Using the material that follows, identify and copy each line with the string "الأمريكية".

[[ Data, beginning ]]

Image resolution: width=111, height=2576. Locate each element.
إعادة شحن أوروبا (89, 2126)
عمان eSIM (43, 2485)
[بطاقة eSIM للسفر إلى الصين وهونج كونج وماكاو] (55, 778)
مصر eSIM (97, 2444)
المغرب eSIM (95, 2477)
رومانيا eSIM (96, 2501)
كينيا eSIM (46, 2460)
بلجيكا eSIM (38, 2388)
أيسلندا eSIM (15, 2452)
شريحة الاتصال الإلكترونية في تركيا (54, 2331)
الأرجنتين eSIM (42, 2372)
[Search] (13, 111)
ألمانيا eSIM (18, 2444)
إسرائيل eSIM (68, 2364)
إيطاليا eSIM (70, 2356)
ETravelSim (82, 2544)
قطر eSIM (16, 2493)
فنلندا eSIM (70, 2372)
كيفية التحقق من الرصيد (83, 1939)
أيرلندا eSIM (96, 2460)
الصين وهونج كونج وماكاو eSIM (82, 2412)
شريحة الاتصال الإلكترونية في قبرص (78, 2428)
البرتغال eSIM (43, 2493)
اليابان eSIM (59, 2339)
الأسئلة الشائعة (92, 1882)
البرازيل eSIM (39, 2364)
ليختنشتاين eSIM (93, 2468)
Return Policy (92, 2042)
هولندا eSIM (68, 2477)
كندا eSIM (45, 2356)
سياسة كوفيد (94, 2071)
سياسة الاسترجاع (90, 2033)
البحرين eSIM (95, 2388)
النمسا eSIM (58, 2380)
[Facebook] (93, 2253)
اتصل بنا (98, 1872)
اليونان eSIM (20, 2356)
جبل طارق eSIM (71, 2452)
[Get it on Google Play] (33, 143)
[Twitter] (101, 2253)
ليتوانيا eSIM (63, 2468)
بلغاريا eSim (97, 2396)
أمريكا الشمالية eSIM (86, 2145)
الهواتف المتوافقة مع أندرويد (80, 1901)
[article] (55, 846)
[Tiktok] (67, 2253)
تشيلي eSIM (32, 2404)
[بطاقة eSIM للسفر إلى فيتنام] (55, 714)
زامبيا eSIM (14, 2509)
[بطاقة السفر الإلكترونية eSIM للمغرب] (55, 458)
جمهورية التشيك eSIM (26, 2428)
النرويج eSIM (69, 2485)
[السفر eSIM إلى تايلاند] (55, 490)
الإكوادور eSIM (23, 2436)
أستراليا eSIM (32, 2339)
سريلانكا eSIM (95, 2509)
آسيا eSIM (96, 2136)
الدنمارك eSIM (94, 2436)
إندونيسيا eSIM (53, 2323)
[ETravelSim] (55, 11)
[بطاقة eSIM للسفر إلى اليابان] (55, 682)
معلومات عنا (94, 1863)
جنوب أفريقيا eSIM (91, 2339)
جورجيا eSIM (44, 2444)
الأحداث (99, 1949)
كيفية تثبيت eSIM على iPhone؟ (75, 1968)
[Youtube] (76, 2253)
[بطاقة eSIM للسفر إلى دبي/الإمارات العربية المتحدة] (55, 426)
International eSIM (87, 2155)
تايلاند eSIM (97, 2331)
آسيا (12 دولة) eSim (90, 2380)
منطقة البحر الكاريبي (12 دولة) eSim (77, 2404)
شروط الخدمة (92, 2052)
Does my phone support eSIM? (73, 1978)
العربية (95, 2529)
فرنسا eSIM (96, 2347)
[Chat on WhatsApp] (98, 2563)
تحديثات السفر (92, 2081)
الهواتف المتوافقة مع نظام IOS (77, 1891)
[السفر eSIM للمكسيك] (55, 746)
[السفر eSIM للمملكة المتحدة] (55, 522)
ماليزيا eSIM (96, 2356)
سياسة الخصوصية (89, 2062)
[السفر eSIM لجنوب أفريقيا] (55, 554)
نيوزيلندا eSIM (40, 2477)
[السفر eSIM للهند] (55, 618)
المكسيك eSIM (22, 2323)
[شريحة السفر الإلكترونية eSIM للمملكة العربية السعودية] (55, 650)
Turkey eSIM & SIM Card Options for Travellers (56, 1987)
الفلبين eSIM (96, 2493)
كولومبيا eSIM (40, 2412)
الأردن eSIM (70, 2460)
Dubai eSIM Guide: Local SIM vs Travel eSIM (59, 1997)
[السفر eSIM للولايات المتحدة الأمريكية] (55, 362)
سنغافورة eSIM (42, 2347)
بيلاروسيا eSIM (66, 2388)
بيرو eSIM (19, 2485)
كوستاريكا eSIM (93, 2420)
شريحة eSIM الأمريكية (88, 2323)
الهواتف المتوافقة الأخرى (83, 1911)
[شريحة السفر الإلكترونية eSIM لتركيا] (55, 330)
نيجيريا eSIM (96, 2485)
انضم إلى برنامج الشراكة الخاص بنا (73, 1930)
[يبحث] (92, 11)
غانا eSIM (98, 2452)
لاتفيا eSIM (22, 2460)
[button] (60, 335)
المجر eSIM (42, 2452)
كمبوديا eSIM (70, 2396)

[[ Data, end ]]

▶ _The completed task_:
[السفر eSIM للولايات المتحدة الأمريكية] (55, 362)
شريحة eSIM الأمريكية (88, 2323)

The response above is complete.